Bard SummerScape 2011 Presents The Wild Duck (1884), Henrik Ibsen’s Tragicomic Masterpiece (July 13–24)

The ninth annual Bard SummerScape presents The Wild Duck (“Vildanden”), a masterpiece of poetic realism by the father of modern drama, Henrik Ibsen. Considered by many to be the Norwegian dramatist’s finest and most complex work, The Wild Duck (1884) was described by George Bernard Shaw as combining “profound tragedy” with “irresistible comedy.” The new production from returning young Irish director Caitriona McLaughlin, who staged last season’s acclaimed Judgment Day, will be presented in David Eldridge’s celebrated new translation, in ten performances between July 13 and 24. These will take place in Theater Two of the Frank Gehry-designed Richard B. Fisher Center for the Performing Arts on Bard College’s bucolic Hudson River campus.

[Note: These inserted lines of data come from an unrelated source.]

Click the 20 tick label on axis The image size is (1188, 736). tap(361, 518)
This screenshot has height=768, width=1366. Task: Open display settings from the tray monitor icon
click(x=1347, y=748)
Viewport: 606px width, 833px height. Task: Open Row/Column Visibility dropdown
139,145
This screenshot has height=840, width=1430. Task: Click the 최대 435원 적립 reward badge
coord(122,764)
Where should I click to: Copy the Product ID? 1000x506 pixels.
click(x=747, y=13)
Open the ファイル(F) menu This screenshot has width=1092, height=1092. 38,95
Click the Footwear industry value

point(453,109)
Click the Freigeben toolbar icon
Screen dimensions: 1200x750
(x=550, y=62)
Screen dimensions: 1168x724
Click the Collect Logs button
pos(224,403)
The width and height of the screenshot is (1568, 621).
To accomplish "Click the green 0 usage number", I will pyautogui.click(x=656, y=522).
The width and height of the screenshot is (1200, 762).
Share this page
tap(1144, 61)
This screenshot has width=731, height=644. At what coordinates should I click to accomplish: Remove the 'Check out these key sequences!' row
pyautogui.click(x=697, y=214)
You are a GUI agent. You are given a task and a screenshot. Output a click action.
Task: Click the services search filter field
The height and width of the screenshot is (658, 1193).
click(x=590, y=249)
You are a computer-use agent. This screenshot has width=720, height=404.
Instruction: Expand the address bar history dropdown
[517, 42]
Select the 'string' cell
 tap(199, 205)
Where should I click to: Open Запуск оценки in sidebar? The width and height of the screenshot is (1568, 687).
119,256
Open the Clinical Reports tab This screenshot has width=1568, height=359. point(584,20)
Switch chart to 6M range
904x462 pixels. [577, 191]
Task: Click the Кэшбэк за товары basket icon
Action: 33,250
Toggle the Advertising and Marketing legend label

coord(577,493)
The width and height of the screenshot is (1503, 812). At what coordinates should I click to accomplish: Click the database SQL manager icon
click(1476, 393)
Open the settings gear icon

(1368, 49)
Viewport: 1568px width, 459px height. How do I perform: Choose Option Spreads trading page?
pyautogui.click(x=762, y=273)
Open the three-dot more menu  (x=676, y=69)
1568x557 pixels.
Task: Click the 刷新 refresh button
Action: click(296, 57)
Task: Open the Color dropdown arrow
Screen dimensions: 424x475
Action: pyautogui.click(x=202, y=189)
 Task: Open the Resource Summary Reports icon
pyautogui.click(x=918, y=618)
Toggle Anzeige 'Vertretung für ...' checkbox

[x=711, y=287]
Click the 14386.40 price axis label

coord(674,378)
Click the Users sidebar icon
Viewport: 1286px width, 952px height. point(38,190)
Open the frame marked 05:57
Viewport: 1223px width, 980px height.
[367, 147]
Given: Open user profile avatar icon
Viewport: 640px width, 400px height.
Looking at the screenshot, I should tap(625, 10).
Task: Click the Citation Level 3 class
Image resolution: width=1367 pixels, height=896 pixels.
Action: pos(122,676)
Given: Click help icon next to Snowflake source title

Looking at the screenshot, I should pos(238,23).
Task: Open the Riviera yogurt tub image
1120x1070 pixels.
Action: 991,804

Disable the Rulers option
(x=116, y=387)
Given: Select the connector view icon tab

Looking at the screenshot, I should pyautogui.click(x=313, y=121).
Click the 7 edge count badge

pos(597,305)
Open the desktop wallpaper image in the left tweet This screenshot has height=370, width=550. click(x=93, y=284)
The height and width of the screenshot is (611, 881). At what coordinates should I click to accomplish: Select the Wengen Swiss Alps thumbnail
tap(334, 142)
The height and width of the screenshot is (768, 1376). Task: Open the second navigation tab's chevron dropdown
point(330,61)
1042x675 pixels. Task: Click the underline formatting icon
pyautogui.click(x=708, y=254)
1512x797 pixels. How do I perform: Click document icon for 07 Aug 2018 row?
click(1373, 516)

The great Norwegian playwright Henrik Ibsen (1828-1906) is the second most widely produced dramatist in the world, eclipsed only by Shakespeare; thanks to works like Peer Gynt, A Doll’s House, Ghosts, Hedda Gabler, and The Wild Duck, he is widely credited with introducing modernism to the theater. This year’s Bard Music Festival, on whose theme, as in previous seasons, SummerScape is based, presents “Sibelius and His World,” celebrating the life and works of Ibsen’s fellow Scandinavian, the preeminent Finnish symphonist Jean Sibelius. Despite belonging to an earlier generation, Ibsen anticipated and embraced the modernist movement to which the composer remained resistant. Yet Sibelius was not unaware of Ibsen’s work, which was in vogue and influential in Helsinki by the time the Finn moved there in 1885. There are moreover parallels between Ibsen’s work and Sibelius’s own; as cultural historian and Scandinavian specialist Paul Binding observes: “To [Sibelius] the symphony was a humanist document, analogous perhaps to the dramas of Ibsen.”

Commonly hailed as “the master’s masterpiece,” The Wild Duck was written at the height of the dramatist’s career and, in blending the naturalism of his middle dramas with the symbolism of his late period, marked something of a departure. It portrays the tragic consequences visited by the truth-seeking impulses of its protagonist – Gregers Werle, the idealistic son of a successful but duplicitous businessman – upon the family of his childhood friend, whose peaceful existence is founded on a tissue of lies. This enables Ibsen to posit the notion that people depend on their illusions to get by: that absolute truth can be too much for the human heart to bear or, as the play’s Dr. Relling would have it, “Deprive the average man of his vital lie and you rob him of happiness.”